Lineated Foliage-Gleaner in hiding at Las Abras

Lineated Foliage-Gleaner (Syndactila subalaris): Trepamusgo lineado; Anabate vergeté; Streifenblattspäher

Yet another species has put in an appearance close to my home on the Turrialba Volcano slope. I’m sure it’s always present there, but its skulking behaviour as it searches through clusters of dead leaves and moss in the lower levels of the forest makes it very hard to detect. Steven, John and Milena found the Lineated Foliage-Gleaner on the Los Bajos road above the tiny community of Las Abras. The photos were hard to obtain but they did allow conclusive identification:

Lineated Foliage-Gleaner at Las Abras; photo by John Beer
This Lineated Foliage-gleaner at Las Abras managed to keep his streaks mostly concealed; photo by John Beer

Here, courtesy of local guide and photographer Guillermo Saborío is what a full view looks like, if you can get them out of the undegrowth:

Buffy throat, streaked face, rufous rump and tail: Lineated Foliage-Gleaner at Monserrat de Coronado; courtesy of Guillermo Saborío

Other Costa Rican foliage-gleaners lack the streaks indicated in the Spanish name, Trepamusgos lineado – literally the ‘lineated moss-climber’. I have written previously about the most commonly encountered foliage-gleaner in our area, the Buff-throated Foliage-Gleaner (Automolus ochrolaemus). Its habits are similar and it too has been recorded only very infrequently from the Turrialba Volcano slope. However, despite sharing a buffy throat, this species is unlikely to be confused with the Lineated Foliage-Gleaner:

Buff-throated Foliage-Gleaner; photo by John Beer

A more likely source of confusion is perhaps the woodcreepers, though generally they have much longer bills, or even the Ruddy Treerunner (Margarornis rubiginosus). The latter is a much more common high-country bird and is relatively easy to find in mixed flocks on the volcano roads.

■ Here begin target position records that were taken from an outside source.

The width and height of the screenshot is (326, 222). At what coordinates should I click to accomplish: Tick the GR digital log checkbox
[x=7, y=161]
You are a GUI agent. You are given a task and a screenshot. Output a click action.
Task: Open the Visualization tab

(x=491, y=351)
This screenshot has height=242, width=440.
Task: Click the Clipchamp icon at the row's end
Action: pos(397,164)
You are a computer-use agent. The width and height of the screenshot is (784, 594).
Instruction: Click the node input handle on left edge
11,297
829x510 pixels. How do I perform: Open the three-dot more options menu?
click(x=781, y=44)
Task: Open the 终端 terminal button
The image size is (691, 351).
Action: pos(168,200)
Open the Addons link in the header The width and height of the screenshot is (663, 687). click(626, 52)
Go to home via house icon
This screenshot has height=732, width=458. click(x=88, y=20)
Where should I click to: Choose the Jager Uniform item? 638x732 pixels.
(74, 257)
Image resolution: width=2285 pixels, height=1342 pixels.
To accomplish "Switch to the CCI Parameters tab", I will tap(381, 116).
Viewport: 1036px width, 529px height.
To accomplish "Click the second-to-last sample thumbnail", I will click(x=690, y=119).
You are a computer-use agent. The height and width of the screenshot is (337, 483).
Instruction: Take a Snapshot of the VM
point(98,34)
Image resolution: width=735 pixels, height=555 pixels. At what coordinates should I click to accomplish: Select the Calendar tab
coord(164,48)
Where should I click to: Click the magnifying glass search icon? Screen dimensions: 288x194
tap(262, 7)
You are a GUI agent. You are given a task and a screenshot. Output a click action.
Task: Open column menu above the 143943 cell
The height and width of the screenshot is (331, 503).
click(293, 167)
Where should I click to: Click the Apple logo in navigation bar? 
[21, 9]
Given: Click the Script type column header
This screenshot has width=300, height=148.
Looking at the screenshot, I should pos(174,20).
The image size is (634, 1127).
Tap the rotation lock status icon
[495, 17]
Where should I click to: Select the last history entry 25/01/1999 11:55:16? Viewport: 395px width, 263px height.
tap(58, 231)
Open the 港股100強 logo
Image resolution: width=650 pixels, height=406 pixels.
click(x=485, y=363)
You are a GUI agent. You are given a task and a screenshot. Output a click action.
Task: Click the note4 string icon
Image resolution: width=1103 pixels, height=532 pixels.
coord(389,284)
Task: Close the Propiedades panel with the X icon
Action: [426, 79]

Ruddy Treerunner on the Turrialba Volcano road; photo by John Beer
Ruddy Treerunner at Calle Vargas: photo by Larry Waddell

With full migration season now approaching, Costa Rica’s resident species will soon be joined by the usual flood of northern migrants. Milena found the first warbler at Aquiares this week, a Cerulean Warbler (Setophaga cerulea), always one of the first but hard to find. Steven reports them already from Pavones. I’ll keep you posted!